I was really disappointed at first, because in all of my fantasies about what our lives would be like when we finally arrived in India, my job and my coworkers were the only thing I could realistically picture. But I was determined not to let anything get me down.  To distract myself I started to research local non-profit organizations. In no time at all I'd conjured up a whole new set of fantasies about involving myself in interesting, fulfilling volunteer work.

I didn't give up hope on my job, I simply wasn't holding my breath.

And eventually all the days, weeks and months had passed. On June 8th, we found ourselves packing up a car with the odds n' ends that didn't make it into the storage unit, and saying goodbye to our beloved Brooklyn. Though we'd filled every spare moment of the last several weeks with friends and merriment, we spent our last morning quietly wandering our neighborhood, reflecting on how much it had meant to us.

It wasn't until early afternoon when we were already in the car on the way to Tal's parents' house in New England that I even turned my phone on. Since I'd wrapped up work the day before, and all our friends and family knew our plans for the day, I didn't expect to find much of anything but junk mail in my inbox.  

Imagine my surprise when I received an email from my boss that read, 'Welcome back! We've confirmed a position for you in the Bangalore office!'.

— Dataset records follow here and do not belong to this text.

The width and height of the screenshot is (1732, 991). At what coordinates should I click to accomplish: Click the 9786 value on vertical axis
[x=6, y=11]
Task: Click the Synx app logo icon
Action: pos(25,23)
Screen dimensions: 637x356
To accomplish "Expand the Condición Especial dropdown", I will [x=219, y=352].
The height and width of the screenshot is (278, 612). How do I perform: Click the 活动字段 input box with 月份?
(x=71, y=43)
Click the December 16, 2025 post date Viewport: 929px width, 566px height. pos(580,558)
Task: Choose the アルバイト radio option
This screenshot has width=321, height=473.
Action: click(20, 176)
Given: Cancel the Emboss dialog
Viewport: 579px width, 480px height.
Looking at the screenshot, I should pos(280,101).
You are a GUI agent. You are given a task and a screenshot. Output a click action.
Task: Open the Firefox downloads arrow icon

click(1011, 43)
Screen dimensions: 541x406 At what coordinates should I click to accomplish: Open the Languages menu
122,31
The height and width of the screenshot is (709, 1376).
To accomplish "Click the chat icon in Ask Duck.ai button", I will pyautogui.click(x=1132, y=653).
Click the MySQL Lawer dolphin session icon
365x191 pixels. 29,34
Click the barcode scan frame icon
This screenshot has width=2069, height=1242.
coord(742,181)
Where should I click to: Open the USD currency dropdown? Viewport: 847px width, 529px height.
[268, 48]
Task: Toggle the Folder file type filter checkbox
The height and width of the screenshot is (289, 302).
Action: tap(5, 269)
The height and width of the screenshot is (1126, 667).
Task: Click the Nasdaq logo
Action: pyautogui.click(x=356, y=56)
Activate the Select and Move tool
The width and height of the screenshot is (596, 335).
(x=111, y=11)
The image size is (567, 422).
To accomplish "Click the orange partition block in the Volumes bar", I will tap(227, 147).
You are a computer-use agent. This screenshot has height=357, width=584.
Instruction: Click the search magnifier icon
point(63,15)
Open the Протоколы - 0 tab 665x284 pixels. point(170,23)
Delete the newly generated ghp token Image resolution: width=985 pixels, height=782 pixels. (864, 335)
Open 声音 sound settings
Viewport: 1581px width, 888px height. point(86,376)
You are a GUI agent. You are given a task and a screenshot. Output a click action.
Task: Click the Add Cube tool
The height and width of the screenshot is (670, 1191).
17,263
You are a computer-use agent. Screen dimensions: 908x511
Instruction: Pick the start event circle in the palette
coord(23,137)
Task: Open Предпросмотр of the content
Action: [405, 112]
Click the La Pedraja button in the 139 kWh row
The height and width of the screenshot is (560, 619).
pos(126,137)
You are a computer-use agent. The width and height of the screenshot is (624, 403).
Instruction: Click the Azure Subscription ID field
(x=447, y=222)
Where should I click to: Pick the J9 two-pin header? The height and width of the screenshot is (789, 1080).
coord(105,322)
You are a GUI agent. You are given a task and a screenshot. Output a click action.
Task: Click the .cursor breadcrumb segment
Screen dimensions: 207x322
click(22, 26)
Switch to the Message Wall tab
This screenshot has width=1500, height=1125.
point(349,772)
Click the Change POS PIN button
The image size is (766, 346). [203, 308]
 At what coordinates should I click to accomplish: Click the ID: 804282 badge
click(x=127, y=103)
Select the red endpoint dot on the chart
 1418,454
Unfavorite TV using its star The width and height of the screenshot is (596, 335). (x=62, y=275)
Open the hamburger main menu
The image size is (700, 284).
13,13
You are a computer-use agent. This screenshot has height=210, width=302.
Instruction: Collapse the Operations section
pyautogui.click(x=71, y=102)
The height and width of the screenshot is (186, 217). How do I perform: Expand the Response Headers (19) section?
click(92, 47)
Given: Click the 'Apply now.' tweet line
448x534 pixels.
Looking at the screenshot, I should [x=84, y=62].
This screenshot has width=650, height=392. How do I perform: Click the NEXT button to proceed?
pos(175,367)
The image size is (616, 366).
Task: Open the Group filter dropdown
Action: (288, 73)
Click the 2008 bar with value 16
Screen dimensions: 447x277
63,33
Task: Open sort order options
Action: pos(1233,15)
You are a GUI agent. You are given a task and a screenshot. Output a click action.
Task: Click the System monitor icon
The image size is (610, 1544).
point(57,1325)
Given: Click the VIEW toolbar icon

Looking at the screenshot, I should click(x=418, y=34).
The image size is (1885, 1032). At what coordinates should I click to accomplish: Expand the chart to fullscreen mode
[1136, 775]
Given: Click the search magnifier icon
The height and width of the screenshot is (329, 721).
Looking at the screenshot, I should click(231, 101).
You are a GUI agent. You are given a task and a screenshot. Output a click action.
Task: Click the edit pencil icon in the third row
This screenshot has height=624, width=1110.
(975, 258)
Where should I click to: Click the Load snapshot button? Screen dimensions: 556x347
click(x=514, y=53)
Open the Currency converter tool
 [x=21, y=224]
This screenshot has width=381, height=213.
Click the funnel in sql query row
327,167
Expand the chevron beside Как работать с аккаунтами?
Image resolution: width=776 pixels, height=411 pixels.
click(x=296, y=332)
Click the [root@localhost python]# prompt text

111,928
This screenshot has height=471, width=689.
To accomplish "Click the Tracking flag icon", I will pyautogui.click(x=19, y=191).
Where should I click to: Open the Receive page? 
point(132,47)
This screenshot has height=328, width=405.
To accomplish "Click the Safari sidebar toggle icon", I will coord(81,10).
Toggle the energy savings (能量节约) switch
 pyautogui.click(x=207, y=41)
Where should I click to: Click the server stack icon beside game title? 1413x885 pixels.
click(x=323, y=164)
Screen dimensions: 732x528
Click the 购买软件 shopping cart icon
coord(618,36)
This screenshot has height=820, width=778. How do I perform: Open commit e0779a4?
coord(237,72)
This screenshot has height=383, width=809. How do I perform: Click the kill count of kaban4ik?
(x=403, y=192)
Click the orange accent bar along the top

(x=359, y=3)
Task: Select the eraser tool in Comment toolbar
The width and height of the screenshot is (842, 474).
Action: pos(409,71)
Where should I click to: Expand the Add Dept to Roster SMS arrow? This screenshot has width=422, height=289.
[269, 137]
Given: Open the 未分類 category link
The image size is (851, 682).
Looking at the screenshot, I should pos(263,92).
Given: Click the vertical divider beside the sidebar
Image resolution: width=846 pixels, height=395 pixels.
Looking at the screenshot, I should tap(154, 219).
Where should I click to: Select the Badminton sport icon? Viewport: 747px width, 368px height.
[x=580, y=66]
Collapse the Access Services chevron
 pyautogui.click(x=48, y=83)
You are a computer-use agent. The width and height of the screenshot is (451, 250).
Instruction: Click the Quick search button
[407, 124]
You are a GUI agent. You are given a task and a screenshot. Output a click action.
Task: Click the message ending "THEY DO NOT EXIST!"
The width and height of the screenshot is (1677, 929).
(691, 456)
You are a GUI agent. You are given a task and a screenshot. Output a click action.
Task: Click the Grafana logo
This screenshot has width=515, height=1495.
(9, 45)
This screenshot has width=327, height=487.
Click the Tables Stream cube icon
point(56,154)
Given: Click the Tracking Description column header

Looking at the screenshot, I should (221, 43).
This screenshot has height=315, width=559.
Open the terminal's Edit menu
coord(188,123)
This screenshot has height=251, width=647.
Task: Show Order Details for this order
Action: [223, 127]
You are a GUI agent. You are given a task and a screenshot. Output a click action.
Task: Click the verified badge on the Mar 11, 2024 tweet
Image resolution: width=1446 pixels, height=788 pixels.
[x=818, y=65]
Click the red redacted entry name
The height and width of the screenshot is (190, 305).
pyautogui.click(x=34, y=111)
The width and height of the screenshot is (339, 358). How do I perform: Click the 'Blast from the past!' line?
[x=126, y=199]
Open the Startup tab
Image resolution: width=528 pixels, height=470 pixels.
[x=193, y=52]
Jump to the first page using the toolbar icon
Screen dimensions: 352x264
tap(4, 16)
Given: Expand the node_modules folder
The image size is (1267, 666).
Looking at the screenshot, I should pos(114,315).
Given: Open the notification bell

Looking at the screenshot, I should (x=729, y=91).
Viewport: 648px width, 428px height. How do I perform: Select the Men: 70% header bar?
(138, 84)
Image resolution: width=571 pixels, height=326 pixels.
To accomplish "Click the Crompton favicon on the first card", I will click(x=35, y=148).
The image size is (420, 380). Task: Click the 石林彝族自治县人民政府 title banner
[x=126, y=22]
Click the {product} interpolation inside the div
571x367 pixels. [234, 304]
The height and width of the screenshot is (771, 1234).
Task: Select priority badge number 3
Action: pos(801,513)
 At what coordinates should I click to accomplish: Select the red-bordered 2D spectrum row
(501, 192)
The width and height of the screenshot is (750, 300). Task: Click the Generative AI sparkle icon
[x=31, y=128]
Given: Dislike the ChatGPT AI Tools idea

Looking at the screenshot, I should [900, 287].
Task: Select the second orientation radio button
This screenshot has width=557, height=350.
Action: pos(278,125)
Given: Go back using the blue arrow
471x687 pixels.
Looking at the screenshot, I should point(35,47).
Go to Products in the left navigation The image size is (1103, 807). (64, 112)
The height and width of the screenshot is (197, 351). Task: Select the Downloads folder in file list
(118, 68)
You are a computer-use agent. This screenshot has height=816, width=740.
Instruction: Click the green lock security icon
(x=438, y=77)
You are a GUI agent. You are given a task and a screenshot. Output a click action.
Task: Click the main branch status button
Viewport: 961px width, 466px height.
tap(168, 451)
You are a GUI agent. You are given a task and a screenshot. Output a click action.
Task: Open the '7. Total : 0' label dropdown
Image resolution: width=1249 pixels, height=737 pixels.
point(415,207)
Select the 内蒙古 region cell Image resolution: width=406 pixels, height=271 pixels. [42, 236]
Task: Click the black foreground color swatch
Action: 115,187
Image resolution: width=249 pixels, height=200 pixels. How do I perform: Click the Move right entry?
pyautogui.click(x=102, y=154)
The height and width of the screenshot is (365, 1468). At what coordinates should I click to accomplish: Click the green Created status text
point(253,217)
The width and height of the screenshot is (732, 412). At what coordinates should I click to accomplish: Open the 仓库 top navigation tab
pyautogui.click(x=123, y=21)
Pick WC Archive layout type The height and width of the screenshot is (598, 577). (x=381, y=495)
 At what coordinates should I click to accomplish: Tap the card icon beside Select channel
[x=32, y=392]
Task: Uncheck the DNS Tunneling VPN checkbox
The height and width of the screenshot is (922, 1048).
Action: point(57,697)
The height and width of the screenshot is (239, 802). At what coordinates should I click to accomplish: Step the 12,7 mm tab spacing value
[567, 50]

In the initial moments after receiving the email, Tal and I were elated! How wonderful that everything was going to work out! And then we realized… I needed a new visa.  Several weeks prior, as part of our plan B, I'd applied for and received a spousal visa -but I wouldn't legally be able to work in India without different documentation.   

After several days and many, many emails with both our offices, we realized that I would have to cancel my flights and wait out a new visa from within the US.  On June 15th, a week after we left NYC, Tal moved on to London (and then India) to start our adventure, and I returned to my parents' house in Upstate New York to wait for the arrival of the paperwork I needed from my company.

After nearly two weeks and a seemingly infinite number of emails, a plan started to take shape. I was beginning to hear about deadlines from my company, instead of just placations.  It was at this point that I decide to gamble a bit.  Despite not yet having any of the documents I needed, I made an appointment for 9am July 2nd, in NYC, to file my visa paperwork. Then I booked a flight to India for July 5th.

Because we are nine and half hours behind Bangalore, I spent every single night after that waking up anxiously, hour after hour, to check my email, hoping the paperwork had come through.

At 5am on the morning of my visa appointment I finally received an email with the documents I needed to file.  At 7am I left my friends' apartment in Brooklyn, and made my way to a Kinkos in Manhattan. At 9am I was in line with 30 or so other nervous looking people, each of us hoping we had everything in order, and would be granted Indian visas.

At 9am the next day I received a cryptic text message from the consulate saying that I could come pick up my documents that very afternoon. I was cautiously hopeful that this meant I'd received my visa.

It would only be a slight exaggeration to say that that was the longest day of my life. But at 4:30pm I was ushered back up the steep stairway to the visa office and sure enough, I was handed back my passport, stamped with a work visa, valid for one year. 

"Ecstatic" wouldn't even begin to describe how was ( I am still...) feeling.

So here I am, one month after I moved out of NYC, three weeks after I said goodbye to Tal, and I SWEAR several gray hairs richer- on a Lufthansa flight to Bangalore.